The signal of the mouse in the control group reached the maximum intensity at 2 h and after that it began to drop. This indicated that the imaging probe was nonspecifically distributed to the tumor tissues after injection, and the agent then cleared with the systemic circulation as observed in the fluorescence studies (Fig. 1). By comparison, PA images of the treatment group demonstrated enhanced signal intensity during the same time course. The significant difference between control and cisplatin treatment groups could be explained by the specific and irreversible binding between NIR-FMK and caspase 9 in the tumor tissue. In cisplatin treated mice, apoptosis of HNSCC cancer cells resulted in the activation of caspase 9 around the tumor, serving as binding sites for the imaging probe and allowing the probe to accumulate.7 Since the control group did not receive the chemotherapy treatment, caspase 9 was not activated due to the lack of the cell apoptosis process and the imaging probe was rapidly cleared from the tumor. Diffuse contrast on the peripheral of the tumor region in the treated group is likely due to apoptosis of metastatic cells on the margins of the solid primary tumor mass.

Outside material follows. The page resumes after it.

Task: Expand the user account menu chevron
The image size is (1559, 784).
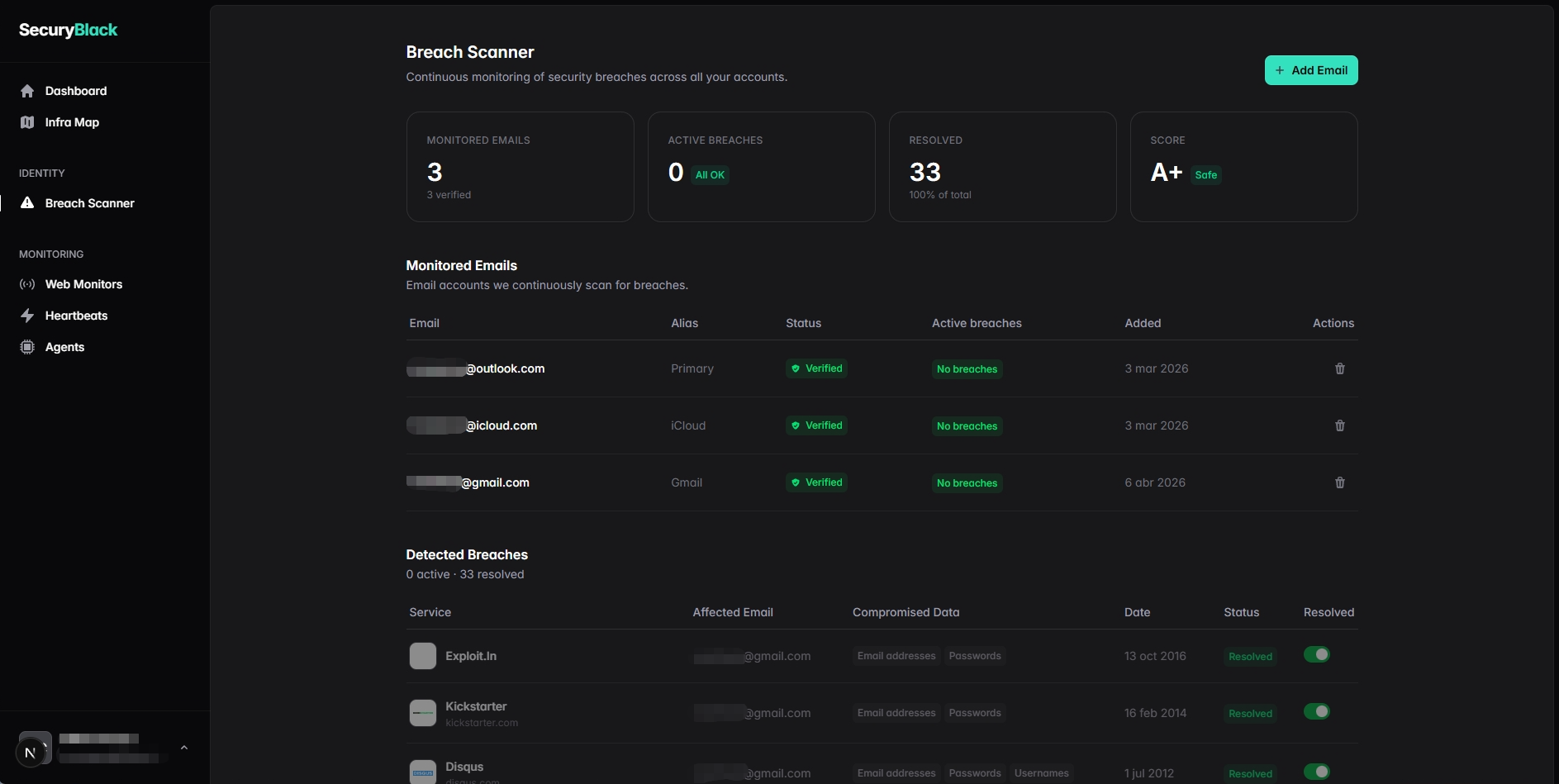Action: 184,748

Apoptosis in the tumor tissues was independently verified by immunohistochemical staining for caspase 3, a downstream indicator of apoptosome-activated caspase-mediated apoptosis that would not cross-react with the caspase-9 PA probe. Figure 4a represents a control section stained with the secondary antibody alone (autofluorescence of the tissue without apparent staining); while, Fig. 4b shows the immunostaining of the caspase-3 p11 subunit (green) and the DAPI staining of cell nuclei. The intense green fluorescence in these sections suggests the wide spread apoptosis of cells in the tumor tissues after intravenous administration of high-dose cisplatin. In addition, cells on the peripheral of the tumor stained more strongly for caspase 3 (green fluorescence) compared to cells at the tumor interior. This was consistent with the PA imaging of apoptosis that showed strong apoptosis at the tumor peripheral, suggesting chemotherapeutics had penetrated the outer layers of the tumor and induced apoptosis.
In conclusion, we developed a cell-permeable imaging probe that can be utilized to monitor cancer cell apoptosis in living mice by photoacoustic imaging with improved contrast.
We thank the National Institutes of Health (Grant Nos. P20RR016475, R21CA132033, R03DA026987, and 1R21EB010184) and the American Cancer Society (Grant No. RSG-0813301CDD) for support of these studies. In addition, S.C. was supported by a predoctoral fellowship from Eli Lilly. Thanks are extended to Jeff Krise (University of Kansas) for use of his microscopy facilities.